Он даже не знал, толковый ли специалист эта доктор Молчалина. Просто она единственная из психотерапевтов в Оттаве говорила по-русски. И во время их короткого телефонного разговора она упомянула, не придавая этому особого значения, что знала, кто такой Илья. Это было плюсом.

Наконец дверь открылась. Илья стоял спиной к выходящему из кабинета, не желая быть узнанным и предоставляя другому человеку такую же анонимность. Он притворился, что его заинтересовало высокое растение в углу.

Он услышал, как открылась и закрылась входная дверь, а затем его новый доктор сказала по-русски:

— К сожалению, это искусственное растение.

Илья повернулся к ней.

— Это логично, наверно, — ответил он, тоже по-русски. Он указал на стены. — Здесь нет окон.

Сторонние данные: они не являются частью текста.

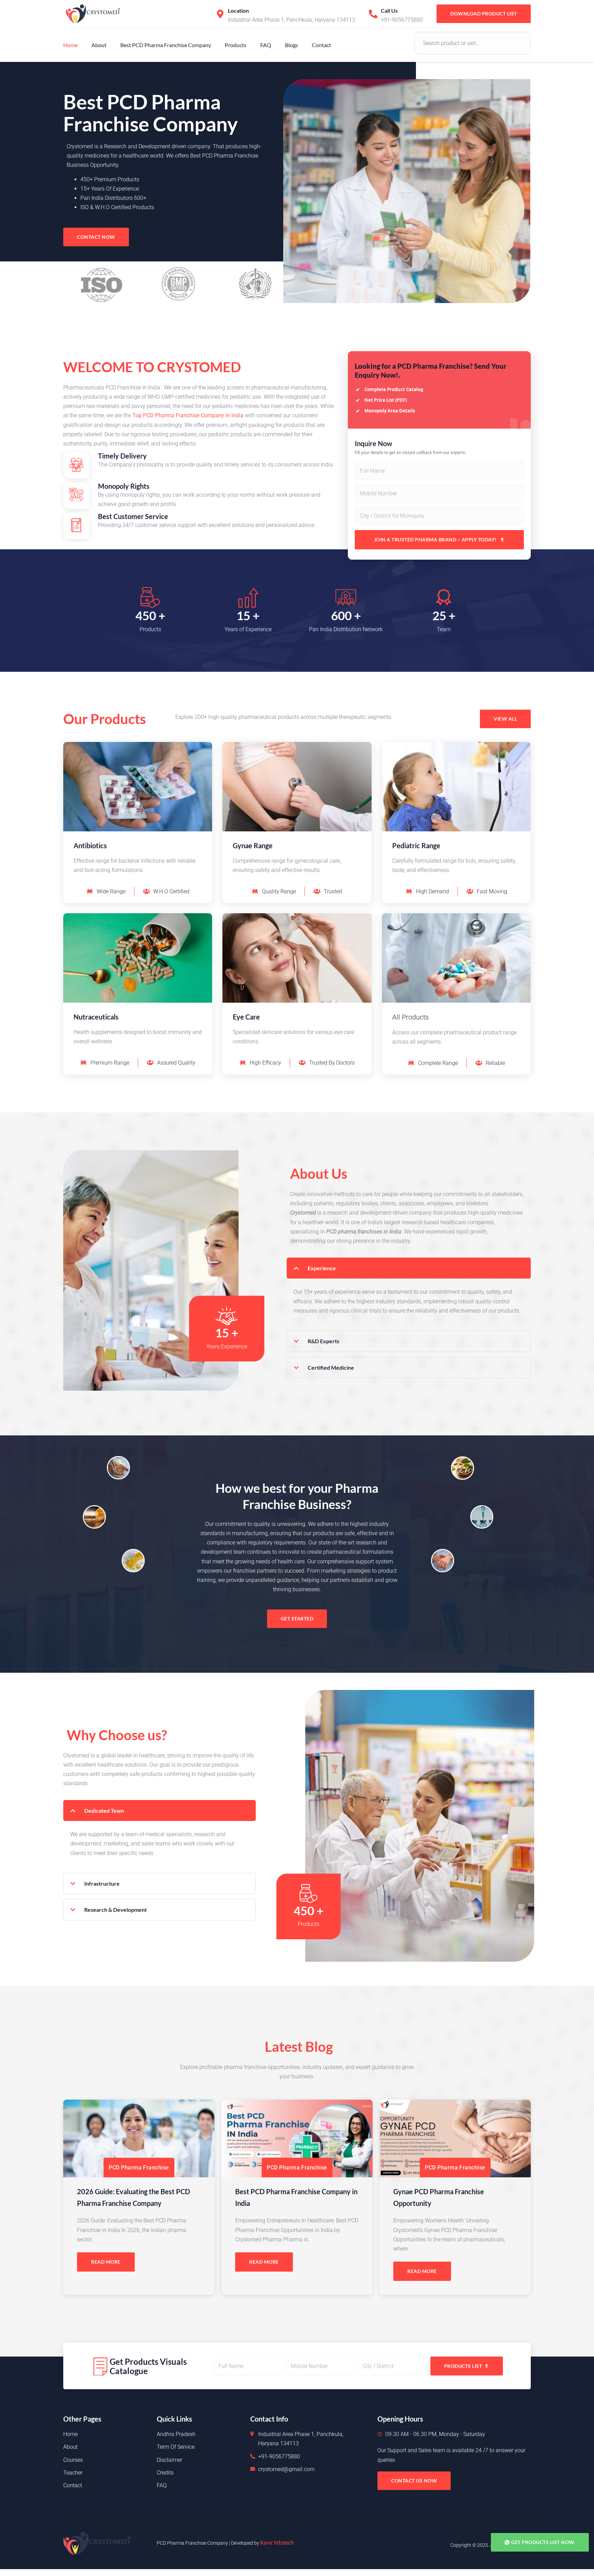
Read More (106, 2262)
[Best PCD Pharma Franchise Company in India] (297, 2138)
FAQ (265, 45)
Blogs (291, 45)
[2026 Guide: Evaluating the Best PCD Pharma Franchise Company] (138, 2138)
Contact (321, 45)
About (99, 45)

— Иногда лучше не отвлекаться на внешний мир, — она улыбнулась. — Плюс так лучше для сохранения конфиденциальности.

— А-а.

Она протянула ему руку.

— Я Галина. Приятно познакомиться, Илья.

Илья пожал ее. Галина была невысокой женщиной, примерно лет сорока, с темно-русыми волосами, собранными в аккуратный хвост. Илье стало интересно, когда она уехала из России и почему.

— Приятно поговорить с кем-то на русском.

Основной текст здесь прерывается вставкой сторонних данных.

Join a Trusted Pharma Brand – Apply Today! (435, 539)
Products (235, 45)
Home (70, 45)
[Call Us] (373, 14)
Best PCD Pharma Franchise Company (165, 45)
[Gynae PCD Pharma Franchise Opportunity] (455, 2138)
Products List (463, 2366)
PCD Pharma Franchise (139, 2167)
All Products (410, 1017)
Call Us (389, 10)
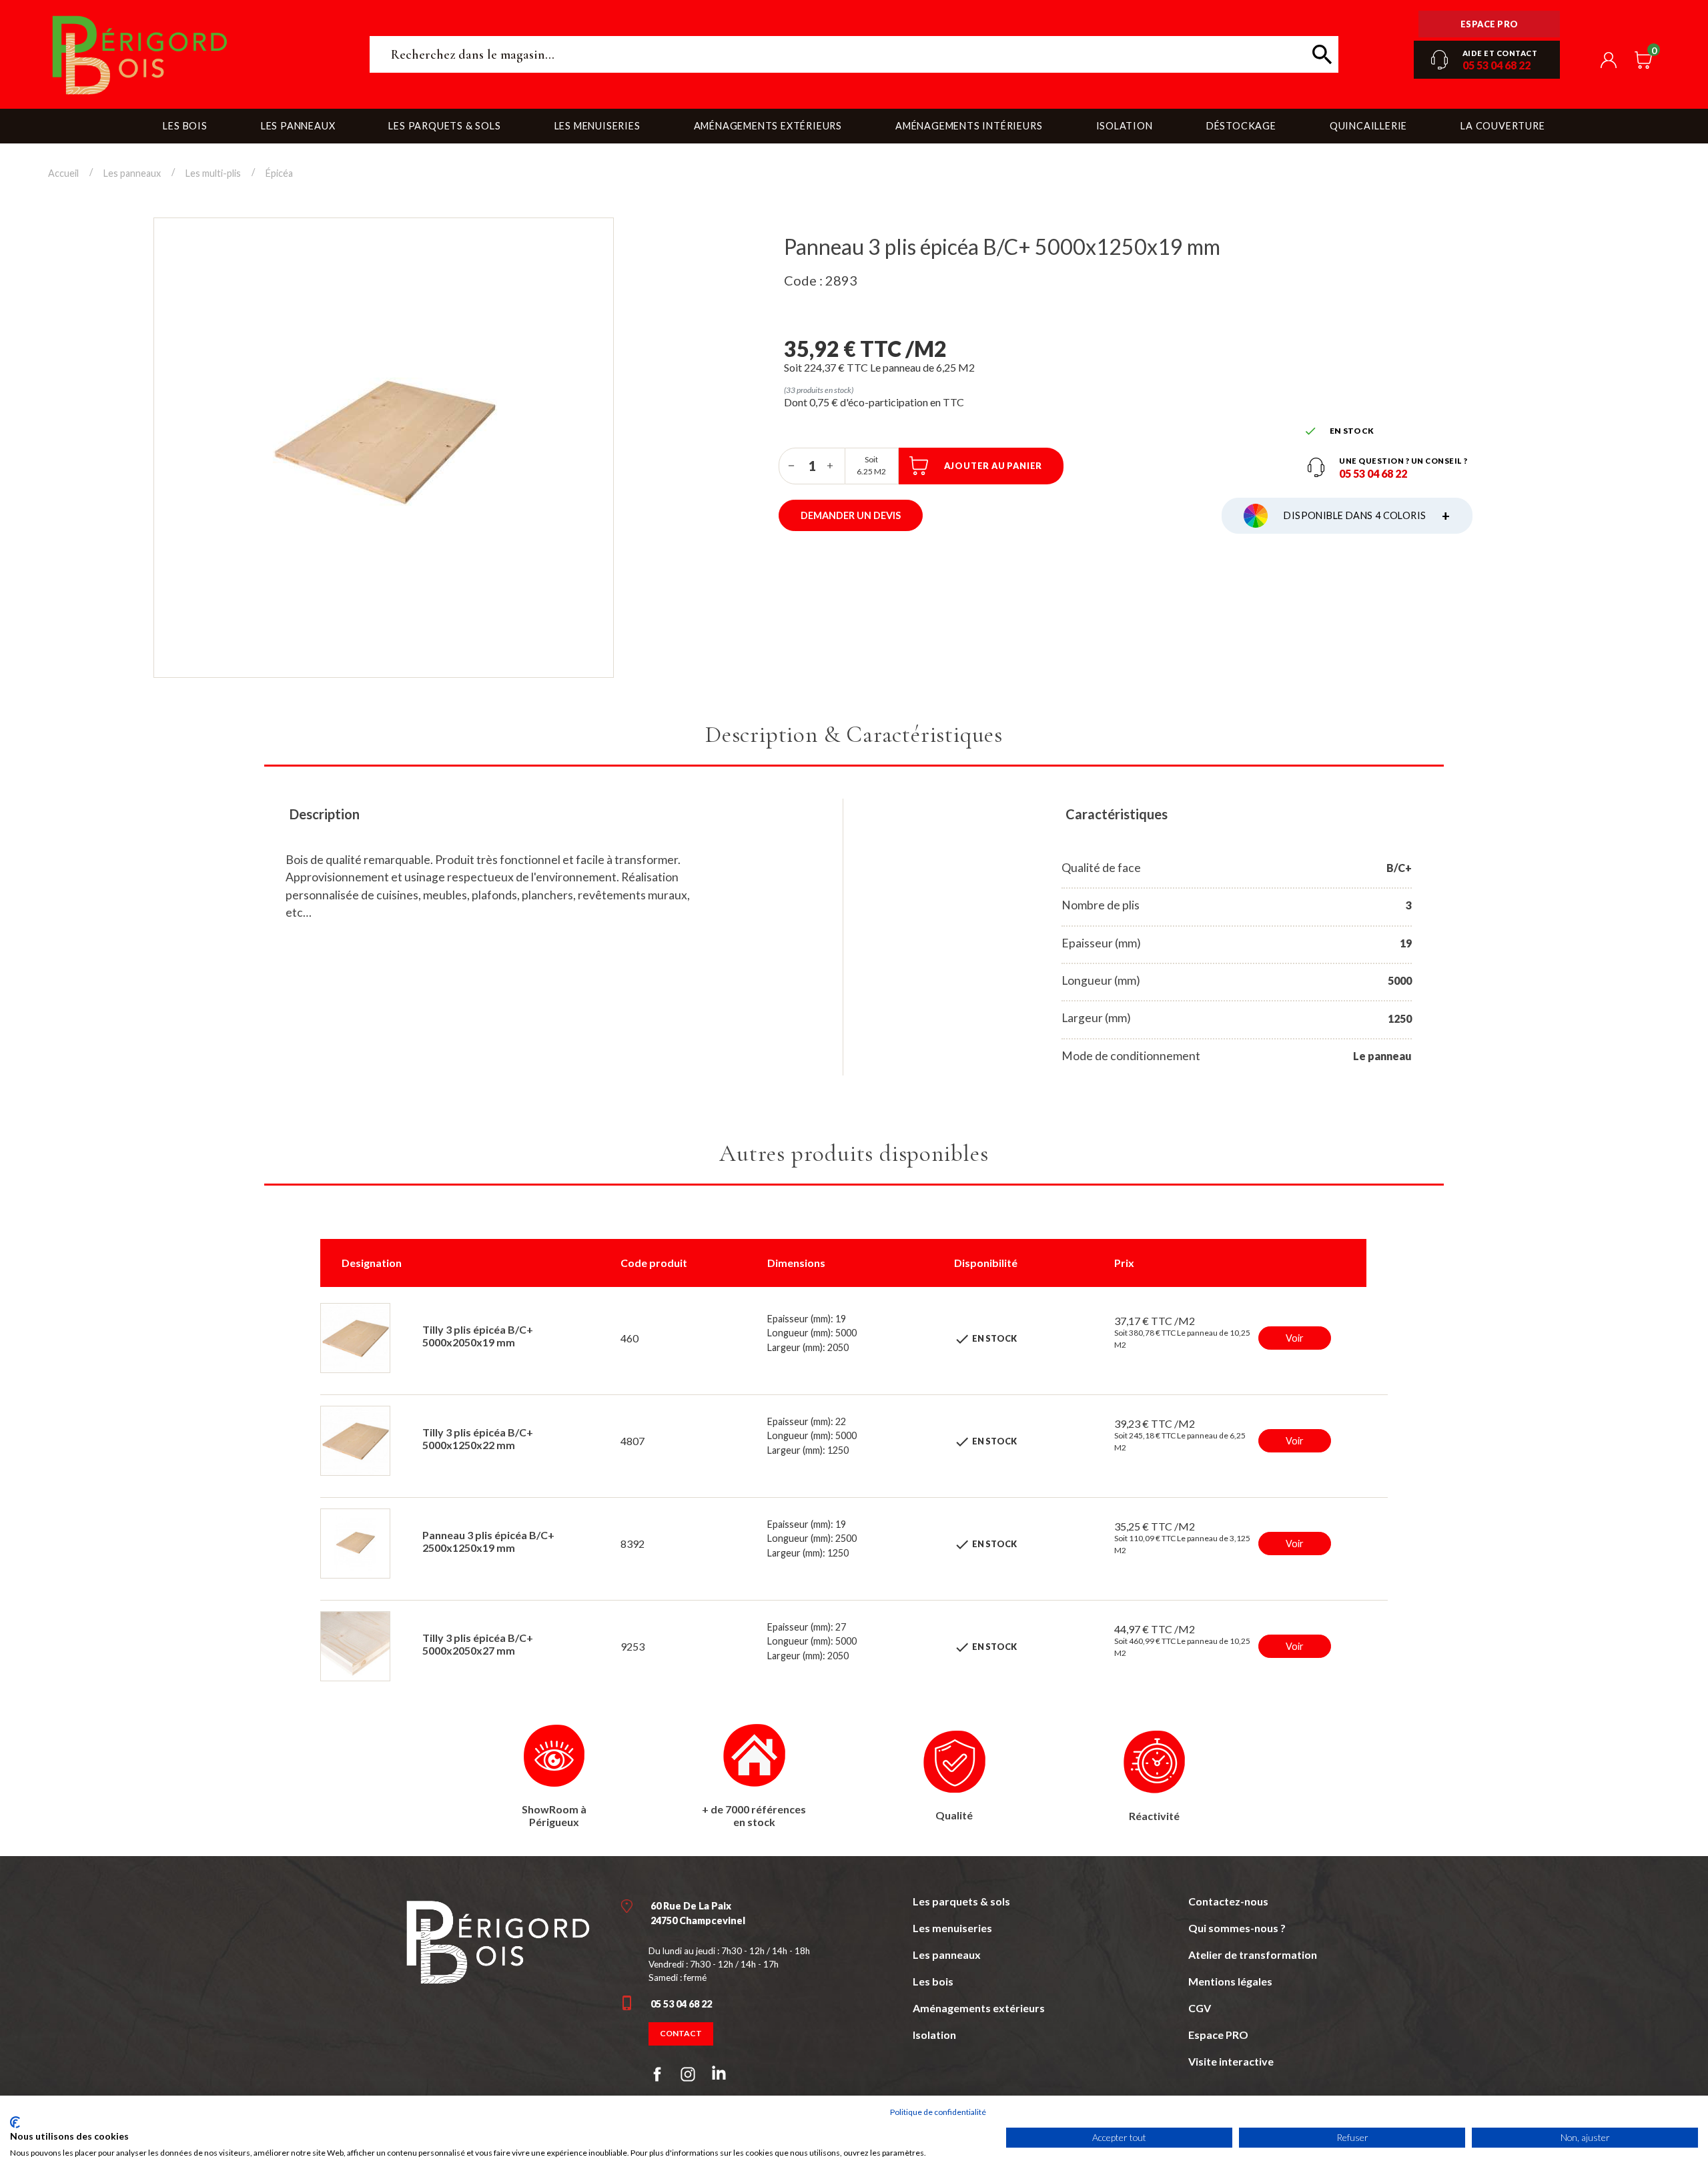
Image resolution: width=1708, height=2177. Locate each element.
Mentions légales (1230, 1981)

— Давно это было в последний раз?

Илья задумался. Он не мог вспомнить, когда в последний раз вел полноценную беседу на родном языке. В России он не был с тех пор, как несколько лет назад умер его отец, а со старшим братом больше не общался. В Оттаве не было других русских игроков, и у Ильи не было русскоязычных друзей. Единственным человеком, с которым он, находясь в Северной Америке, разговаривал по-русски, была его бывшая подруга Светлана, но та жила в Бостоне, и они почти не общались после его переезда в Оттаву. Он часто ощущал вину из-за этого. Он скучал по ней.

— Очень давно, — он иронически улыбнулся. — Наверно, если я начну, меня не заткнешь.

— Для этого я и сижу здесь. Хотите зайти?

Она сделала шаг в сторону открытой двери своего кабинета.

— Конечно, да.

Он прошел мимо нее в маленькое уютное помещение. В соответствии со словами Галины, в нем тоже отсутствовали окна, но это компенсировалось прекрасным освещением. Посередине стоял удобный на вид светло-серый диван, рядом с ним кресло в том же стиле, также вокруг наблюдалось еще больше, чем в приемной, искусственных растений. В общем, примерно так и представлял себе Илья кабинет психотерапевта.

— Присесть можно сюда, верно? — спросил Илья, указывая на диван.

— Большинство людей так и делают. Вы нервничаете?

Он решил, что ложь — не лучший способ начать общение со специалистом.

— Я очень нервничаю. Это ненормально?

— Вовсе нет. Хотя я надеюсь, вы поймете, что для этого нет причин. Пожалуйста, устраивайтесь поудобнее.

Илья уселся посередине дивана, положив руки на колени и раздвинув ноги. Каждая мышца тела была напряжена, он глубоко вдохнул, пытаясь успокоиться.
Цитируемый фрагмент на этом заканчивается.